Kemba Walker is averaging 26.2 points per game through the Celtics’ first five games.Jim Davis/Globe Staff/Globe Staff

■  Walker, Tatum, and Hayward have combined to make 45 of 101 (44.6 percent) of their 3-pointers. That number is not sustainable, but they’re forcing defenses to make some tough choices. Walker, for one, has never been part of a team with this much offensive firepower, and he has made it quite clear that he is enjoying it.

■  Walker’s ability to probe and draw contact continues to impress. He is averaging 8.2 free throws per game and he has made 92.7 percent of them. Last season Kyrie Irving led the team by taking 3.7 per contest. In addition to getting to the line himself, Walker will help get the Celtics into the free-throw penalty earlier in quarters this year, allowing low-stress points to accumulate.

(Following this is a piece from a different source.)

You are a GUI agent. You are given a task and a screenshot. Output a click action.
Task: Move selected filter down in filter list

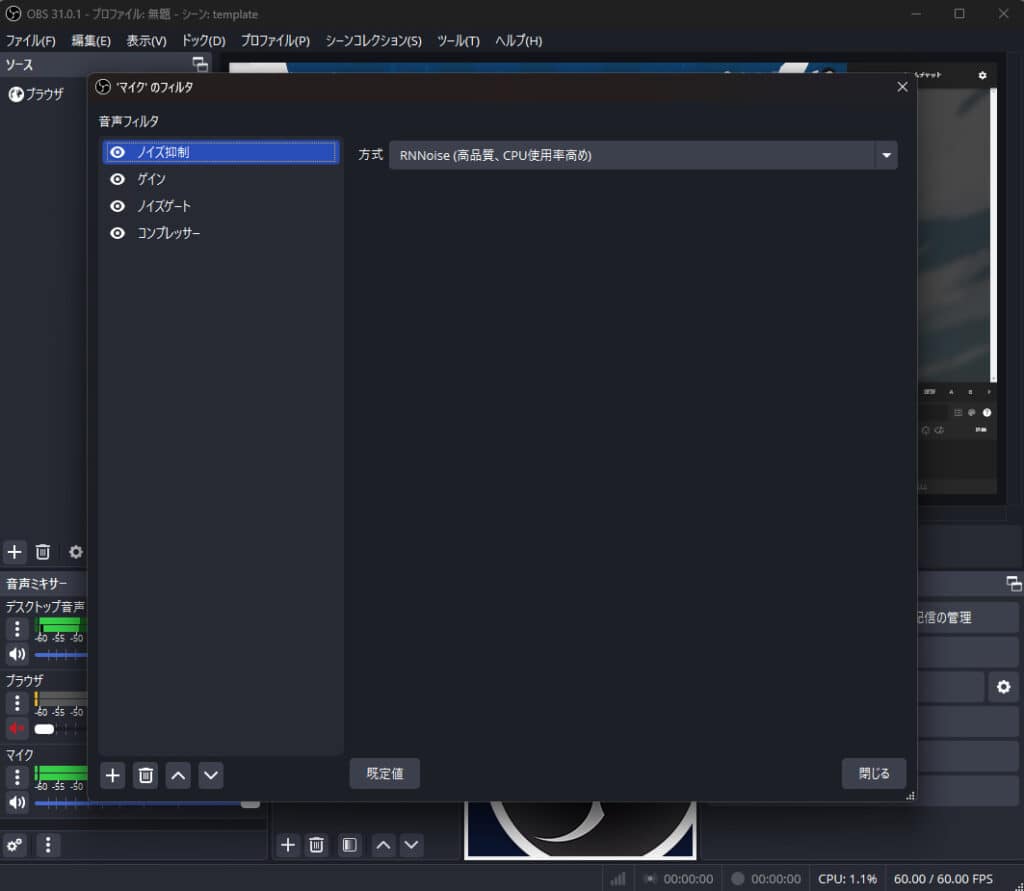pyautogui.click(x=210, y=775)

■  The Celtics who have yet to start a game this season are a combined 2 for 26 from 3-point range. Yikes.

■  November is unofficially Celtics reunion month, or revenge month, depending on the viewpoint. Boston already overcame Marcus Morris’s 29-point night — including a potential overtime-forcing 3-pointer that was erased by Jayson Tatum’s game-winner — on Friday against the Knicks. And now more reminders from last season’s quagmire will flood in.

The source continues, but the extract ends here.